What matters is whether the code g_ptrArray[ idx ] executes. If it always executes, as above, then idx can be assumed to be in bounds even in earlier uses (if there's no intervening assignment to it, of course). The bounds check isn't dropped in ( idx < ARRAY_LENGTH && g_ptrArray[ idx ] != nullptr ) because &&'s short-circuiting behavior means g_ptrArray[ idx ] doesn't always run.

When the C Standard was written, C implementations had at least three different ways they would process something like:

extern int a[5];
int x=a[i];

in cases where i was outside the range 0..4:

1. Some implementations use an abstraction model that would add i to the address of a, in a manner completely agnostic to whether the resulting address would be within a, and perform a load from that address with whatever consequences would occur.(Footnote 1)

2. Some implementations would attempt to trap on accesses outside the range 0..4.

3. Some implementations would generally behave as in #1, except that if the access to a[i] was preceded and followed within the same function by accesses to b[0] and there was no evidence that would particularly suggest that anything between the accesses to b[0] might be accesses to the storage, a compiler might consolidate the accesses to b[0].

Each of these approaches would have advantages for some tasks and disadvantages for others. Rather than trying to imply that all compilers should use the same approach, the Standard opted to allow implementations to select among them, or any other approaches that might be useful, including approaches that weren't yet invented, however they saw fit, on the presumption that implementations would select whatever approach would be most useful for the programmers targeting them.

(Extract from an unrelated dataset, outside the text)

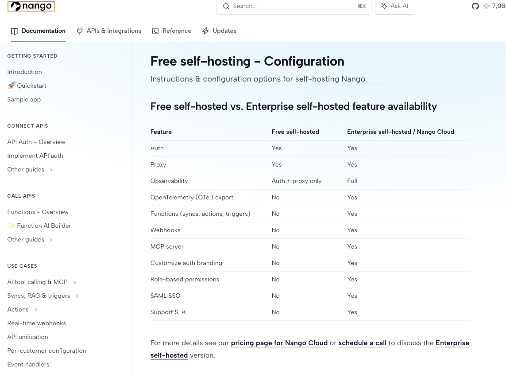Open the GitHub repository icon
Viewport: 506px width, 374px height.
[475, 6]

The Standard did this by categorizing as Undefined Behavior situations where #1 and #3 would be observably differnet. (Footnote 2).

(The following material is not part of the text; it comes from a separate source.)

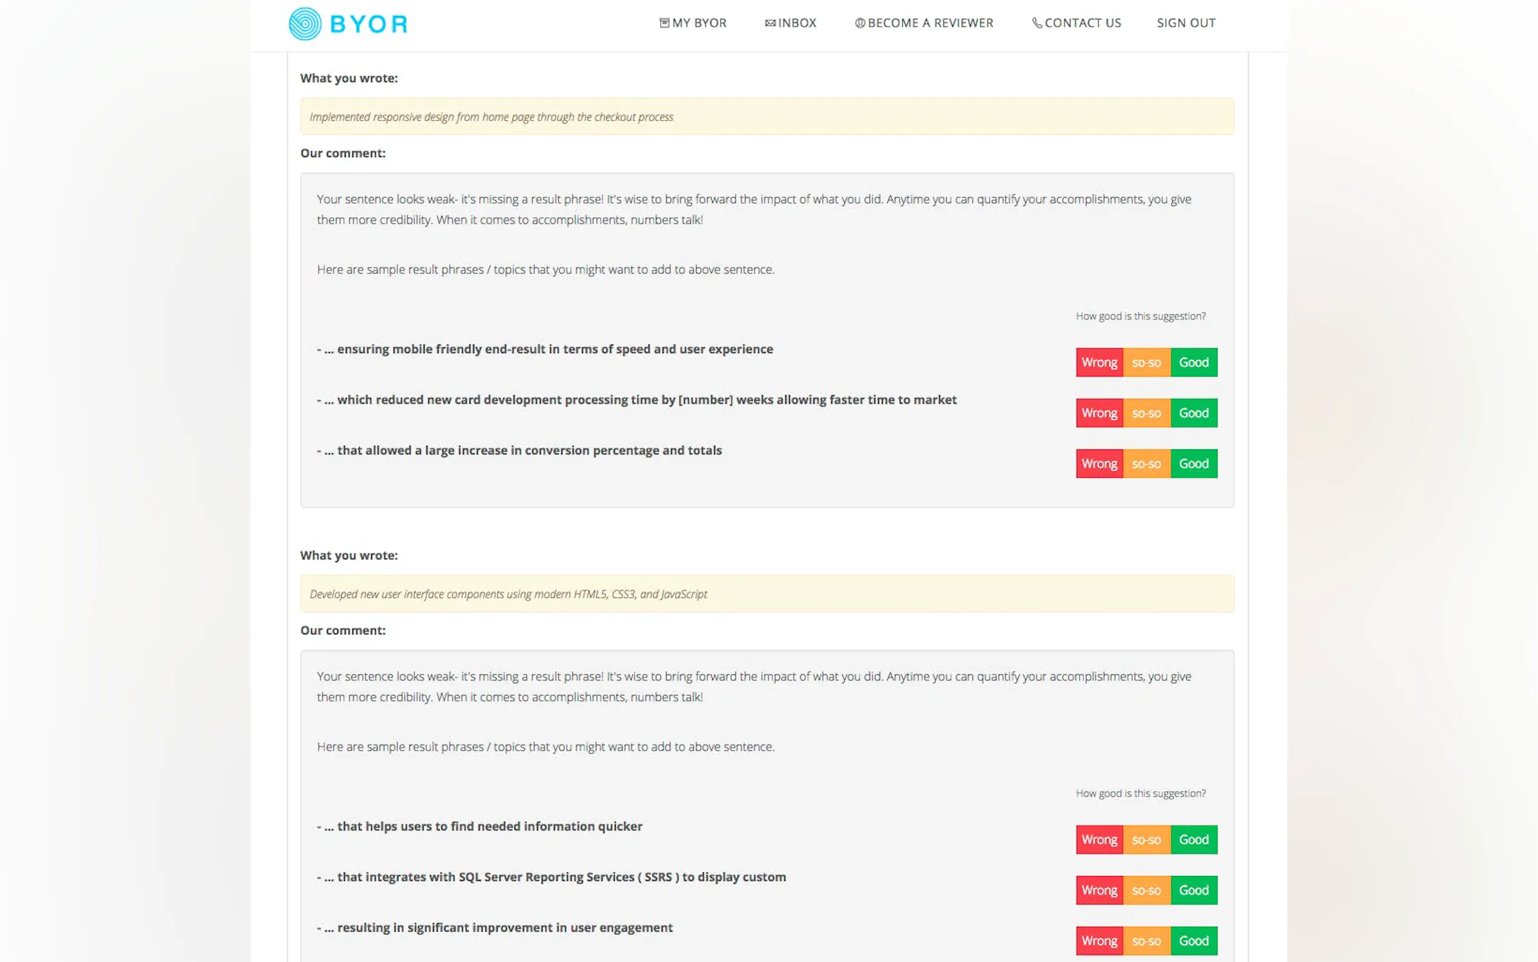Click the badge icon beside BECOME A REVIEWER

Compilers like gcc and clang are designed for tasks which can best be served by identifying and eliminating code that would only be relevant in situations where the Standard imposes no requirements, and would not benefit from other treatment such as saying that such an array read may at the compiler's leisure be processed by reading the storage, with whatever consequence results, or yielding an arbitrary value in side-effect-free fashion. Such treatment is what you are seeing in this example.

Footnote 1: While C may not provide any means of forcing any particular object to be assigned storage immediately following a, other languages do offer control over layout, and if a and some other object extern int b[5]; were forced to be stored consecutively, an access to a[5] would be an access to b[0].

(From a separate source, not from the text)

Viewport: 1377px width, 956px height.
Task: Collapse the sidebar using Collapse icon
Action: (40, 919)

Footnote 2: Some approaches such as #3 would be incompatible with a classification of the behavior as "Implementation Defined". Because the "as-if" rule requires that no observable aspects of program behavior be affected by optimizations except in scenarios categorized as Undefined Behavior, and because the behavior out-of-bounds accesses on implementations using approach #3 would be affected by optimization, it was necessary for the Standard to categorize such accesses as Undefined Behavior.

This was in no way intended to imply that implementations which allowed objects' addresses to be assigned in ways that made approach #1 useful shouldn't continue to support that approach, nor that use of array-access syntax in such fashion wasn't a good way for implementations that allowed precise control over memory layout to allow programmers to exploit such control.

Although the Standard explicitly specifies in its definition of strictly conforming C programs that such programs must not perform any actions characterized as invoking Undefined Behavior, its definition of "conforming C programs" is devoid of such a requirement, and it expressly states that the phraseology "X shall be Y" means nothing more nor less than that execution of a construct when X isn't Y will invoke Undefined Behavior [implying that such execution would be forbidden in strictly conforming C programs, but not in conforming C programs], some people treat the Standard as not recognizing any category of conformance to which many constraints would not apply.